El logro del National Ignition Facility en 2022 de una reacción con ganancia neta de energía fue un hito histórico. Los miles de millones en inversión privada representan un cambio cualitativo respecto a décadas anteriores dominadas por financiación pública. Y empresas como Helion firmando contratos de suministro eléctrico indican que el sector comienza a tomarse en serio la comercialización.

GreenFusion Energy se suma a este ecosistema con una propuesta ambiciosa: reactores compactos, modulares y accesibles. Si logra cumplir sus promesas, podría democratizar el acceso a la fusión nuclear, llevándola más allá de los grandes proyectos nacionales hacia aplicaciones más distribuidas.

Sin embargo, la ausencia de información pública detallada sobre su tecnología, financiación, equipo o instalaciones hace difícil evaluar sus perspectivas reales. En un sector donde la credibilidad científica y la transparencia son cruciales, la discreción puede ser tanto una estrategia de protección de propiedad intelectual como una señal de alerta.

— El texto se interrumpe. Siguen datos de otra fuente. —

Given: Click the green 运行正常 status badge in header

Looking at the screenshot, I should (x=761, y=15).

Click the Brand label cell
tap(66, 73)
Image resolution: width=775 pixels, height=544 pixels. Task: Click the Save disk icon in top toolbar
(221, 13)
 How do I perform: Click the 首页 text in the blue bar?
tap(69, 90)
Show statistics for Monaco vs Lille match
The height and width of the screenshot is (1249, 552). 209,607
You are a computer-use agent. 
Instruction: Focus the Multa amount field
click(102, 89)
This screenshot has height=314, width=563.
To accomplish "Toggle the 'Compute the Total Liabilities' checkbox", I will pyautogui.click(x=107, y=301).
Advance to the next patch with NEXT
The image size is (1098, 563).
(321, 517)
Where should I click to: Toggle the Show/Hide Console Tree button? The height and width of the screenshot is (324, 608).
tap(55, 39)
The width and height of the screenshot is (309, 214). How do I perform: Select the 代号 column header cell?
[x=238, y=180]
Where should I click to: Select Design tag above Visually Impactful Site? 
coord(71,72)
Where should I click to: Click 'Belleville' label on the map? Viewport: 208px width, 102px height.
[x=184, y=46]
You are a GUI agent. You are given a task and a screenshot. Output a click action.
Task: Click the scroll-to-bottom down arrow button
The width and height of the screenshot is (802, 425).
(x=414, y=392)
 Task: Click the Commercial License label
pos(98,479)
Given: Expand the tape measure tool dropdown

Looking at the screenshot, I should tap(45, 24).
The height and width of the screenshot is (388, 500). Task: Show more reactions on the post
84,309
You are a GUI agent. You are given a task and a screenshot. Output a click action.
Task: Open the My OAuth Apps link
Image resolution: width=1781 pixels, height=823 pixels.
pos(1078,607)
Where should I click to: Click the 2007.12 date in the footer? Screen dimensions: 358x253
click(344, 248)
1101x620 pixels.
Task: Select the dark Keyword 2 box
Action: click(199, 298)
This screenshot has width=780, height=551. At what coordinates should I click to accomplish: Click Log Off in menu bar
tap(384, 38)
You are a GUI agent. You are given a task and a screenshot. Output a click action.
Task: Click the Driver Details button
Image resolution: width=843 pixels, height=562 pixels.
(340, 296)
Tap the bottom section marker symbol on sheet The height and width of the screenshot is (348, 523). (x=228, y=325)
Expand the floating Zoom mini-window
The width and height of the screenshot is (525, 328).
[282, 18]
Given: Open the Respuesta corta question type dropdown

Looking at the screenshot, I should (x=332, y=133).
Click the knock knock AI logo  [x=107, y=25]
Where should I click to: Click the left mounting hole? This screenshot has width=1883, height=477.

Lo que es indudable es que la carrera por la fusión comercial se ha acelerado. En los próximos cinco años veremos si empresas como GreenFusion Energy, Commonwealth Fusion o Helion logran convertir décadas de promesas en realidad operativa. Si lo consiguen, habrán resuelto uno de los mayores desafíos tecnológicos de la humanidad. Si no, la fusión seguirá siendo la energía del futuro… indefinidamente.